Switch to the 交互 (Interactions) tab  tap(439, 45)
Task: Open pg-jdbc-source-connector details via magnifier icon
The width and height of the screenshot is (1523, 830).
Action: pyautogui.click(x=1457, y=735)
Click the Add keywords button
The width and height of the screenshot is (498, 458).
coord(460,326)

» Directions for this task
Please reproduce the whole listing exactly, omitting no line.

» Exercise response
Switch to the 交互 (Interactions) tab  tap(439, 45)
Task: Open pg-jdbc-source-connector details via magnifier icon
The width and height of the screenshot is (1523, 830).
Action: pyautogui.click(x=1457, y=735)
Click the Add keywords button
The width and height of the screenshot is (498, 458).
coord(460,326)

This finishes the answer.